*** Material shown ***
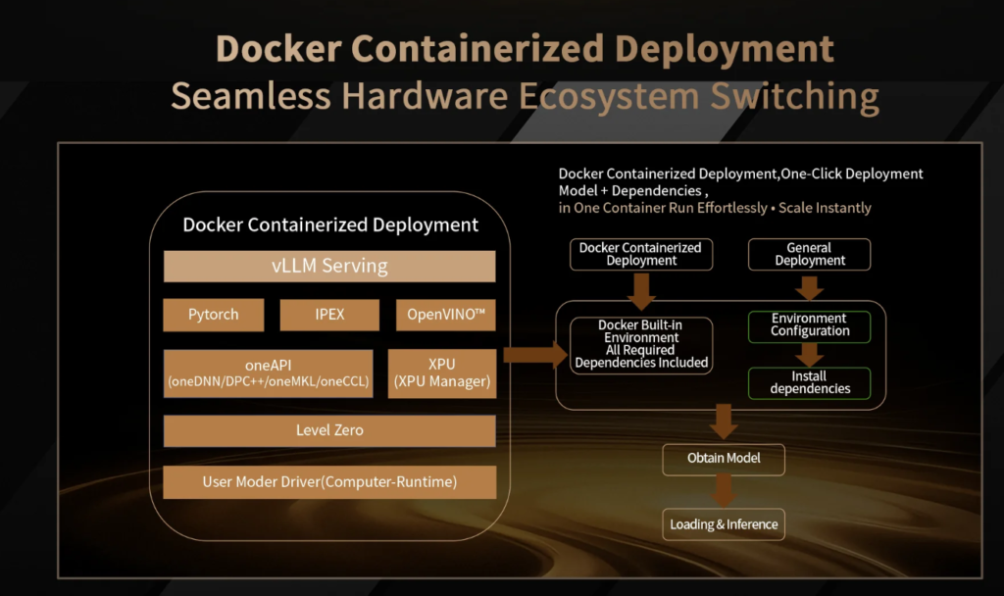This screenshot has height=596, width=1004.
Task: Select the oneAPI block
Action: pyautogui.click(x=268, y=373)
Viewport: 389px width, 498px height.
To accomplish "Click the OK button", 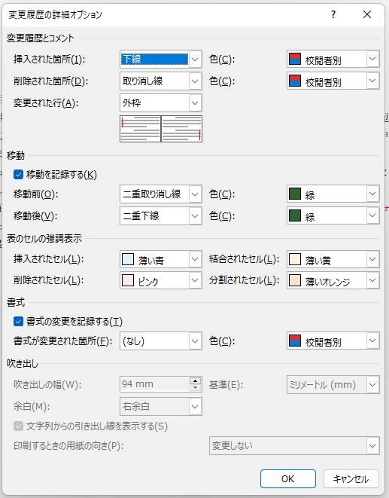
*** End of Material shown ***
> [Requirement] Restrict the output to the lines from the one with "Viewport: 389px width, 498px height." through the last line of the material above. Print them exactly, leaving out every picture.

> [Answer to this exercise]
Viewport: 389px width, 498px height.
To accomplish "Click the OK button", 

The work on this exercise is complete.